▶ **WORK INSTRUCTIONS**
Copy every one of the following records line for line, without changing anything.

(Records excerpted from a collection)
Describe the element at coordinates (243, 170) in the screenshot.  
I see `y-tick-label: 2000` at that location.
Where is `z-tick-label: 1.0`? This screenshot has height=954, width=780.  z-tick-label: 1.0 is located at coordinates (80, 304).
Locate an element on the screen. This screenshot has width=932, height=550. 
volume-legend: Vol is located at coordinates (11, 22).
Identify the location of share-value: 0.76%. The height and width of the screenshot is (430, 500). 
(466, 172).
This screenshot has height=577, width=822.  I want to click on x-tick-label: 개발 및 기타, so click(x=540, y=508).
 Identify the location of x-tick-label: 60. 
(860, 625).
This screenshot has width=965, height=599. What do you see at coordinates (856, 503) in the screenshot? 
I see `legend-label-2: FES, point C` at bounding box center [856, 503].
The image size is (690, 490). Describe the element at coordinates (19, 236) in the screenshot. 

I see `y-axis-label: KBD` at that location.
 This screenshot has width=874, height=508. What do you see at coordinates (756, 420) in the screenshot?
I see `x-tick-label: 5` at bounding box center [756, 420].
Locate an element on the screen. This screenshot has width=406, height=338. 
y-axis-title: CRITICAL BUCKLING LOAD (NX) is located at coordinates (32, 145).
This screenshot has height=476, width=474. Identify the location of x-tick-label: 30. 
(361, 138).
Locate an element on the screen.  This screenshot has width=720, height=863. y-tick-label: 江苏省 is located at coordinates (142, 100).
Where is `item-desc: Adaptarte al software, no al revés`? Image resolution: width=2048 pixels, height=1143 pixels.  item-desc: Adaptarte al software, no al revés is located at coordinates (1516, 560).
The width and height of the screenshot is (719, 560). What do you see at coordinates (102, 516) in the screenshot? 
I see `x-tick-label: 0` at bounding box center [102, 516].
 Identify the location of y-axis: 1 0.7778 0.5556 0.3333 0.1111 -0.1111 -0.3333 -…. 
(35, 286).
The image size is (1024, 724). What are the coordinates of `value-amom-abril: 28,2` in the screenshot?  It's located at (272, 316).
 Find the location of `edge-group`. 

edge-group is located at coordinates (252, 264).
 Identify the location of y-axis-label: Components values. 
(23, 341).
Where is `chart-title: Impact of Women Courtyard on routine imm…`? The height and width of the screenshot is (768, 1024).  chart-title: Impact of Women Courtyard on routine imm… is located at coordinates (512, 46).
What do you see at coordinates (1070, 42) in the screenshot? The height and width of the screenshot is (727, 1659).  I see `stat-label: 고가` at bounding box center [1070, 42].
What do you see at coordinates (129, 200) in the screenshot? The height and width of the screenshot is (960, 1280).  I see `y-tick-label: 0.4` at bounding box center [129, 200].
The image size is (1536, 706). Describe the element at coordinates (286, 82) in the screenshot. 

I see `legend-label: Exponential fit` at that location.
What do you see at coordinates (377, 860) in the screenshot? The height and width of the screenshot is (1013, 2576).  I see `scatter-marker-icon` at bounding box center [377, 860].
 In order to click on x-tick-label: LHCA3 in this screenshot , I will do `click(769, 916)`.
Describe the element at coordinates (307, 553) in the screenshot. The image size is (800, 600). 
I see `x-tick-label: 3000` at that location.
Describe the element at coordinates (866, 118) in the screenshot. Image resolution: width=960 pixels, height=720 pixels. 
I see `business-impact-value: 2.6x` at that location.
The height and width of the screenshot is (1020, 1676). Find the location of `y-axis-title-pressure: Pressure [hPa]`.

▶ **EXERCISE RESPONSE**
Describe the element at coordinates (243, 170) in the screenshot.  
I see `y-tick-label: 2000` at that location.
Where is `z-tick-label: 1.0`? This screenshot has height=954, width=780.  z-tick-label: 1.0 is located at coordinates (80, 304).
Locate an element on the screen. This screenshot has width=932, height=550. 
volume-legend: Vol is located at coordinates (11, 22).
Identify the location of share-value: 0.76%. The height and width of the screenshot is (430, 500). 
(466, 172).
This screenshot has height=577, width=822.  I want to click on x-tick-label: 개발 및 기타, so click(x=540, y=508).
 Identify the location of x-tick-label: 60. 
(860, 625).
This screenshot has width=965, height=599. What do you see at coordinates (856, 503) in the screenshot? 
I see `legend-label-2: FES, point C` at bounding box center [856, 503].
The image size is (690, 490). Describe the element at coordinates (19, 236) in the screenshot. 

I see `y-axis-label: KBD` at that location.
 This screenshot has width=874, height=508. What do you see at coordinates (756, 420) in the screenshot?
I see `x-tick-label: 5` at bounding box center [756, 420].
Locate an element on the screen. This screenshot has width=406, height=338. 
y-axis-title: CRITICAL BUCKLING LOAD (NX) is located at coordinates (32, 145).
This screenshot has height=476, width=474. Identify the location of x-tick-label: 30. 
(361, 138).
Locate an element on the screen.  This screenshot has width=720, height=863. y-tick-label: 江苏省 is located at coordinates (142, 100).
Where is `item-desc: Adaptarte al software, no al revés`? Image resolution: width=2048 pixels, height=1143 pixels.  item-desc: Adaptarte al software, no al revés is located at coordinates (1516, 560).
The width and height of the screenshot is (719, 560). What do you see at coordinates (102, 516) in the screenshot? 
I see `x-tick-label: 0` at bounding box center [102, 516].
 Identify the location of y-axis: 1 0.7778 0.5556 0.3333 0.1111 -0.1111 -0.3333 -…. 
(35, 286).
The image size is (1024, 724). What are the coordinates of `value-amom-abril: 28,2` in the screenshot?  It's located at (272, 316).
 Find the location of `edge-group`. 

edge-group is located at coordinates (252, 264).
 Identify the location of y-axis-label: Components values. 
(23, 341).
Where is `chart-title: Impact of Women Courtyard on routine imm…`? The height and width of the screenshot is (768, 1024).  chart-title: Impact of Women Courtyard on routine imm… is located at coordinates (512, 46).
What do you see at coordinates (1070, 42) in the screenshot? The height and width of the screenshot is (727, 1659).  I see `stat-label: 고가` at bounding box center [1070, 42].
What do you see at coordinates (129, 200) in the screenshot? The height and width of the screenshot is (960, 1280).  I see `y-tick-label: 0.4` at bounding box center [129, 200].
The image size is (1536, 706). Describe the element at coordinates (286, 82) in the screenshot. 

I see `legend-label: Exponential fit` at that location.
What do you see at coordinates (377, 860) in the screenshot? The height and width of the screenshot is (1013, 2576).  I see `scatter-marker-icon` at bounding box center [377, 860].
 In order to click on x-tick-label: LHCA3 in this screenshot , I will do `click(769, 916)`.
Describe the element at coordinates (307, 553) in the screenshot. The image size is (800, 600). 
I see `x-tick-label: 3000` at that location.
Describe the element at coordinates (866, 118) in the screenshot. Image resolution: width=960 pixels, height=720 pixels. 
I see `business-impact-value: 2.6x` at that location.
The height and width of the screenshot is (1020, 1676). Find the location of `y-axis-title-pressure: Pressure [hPa]`.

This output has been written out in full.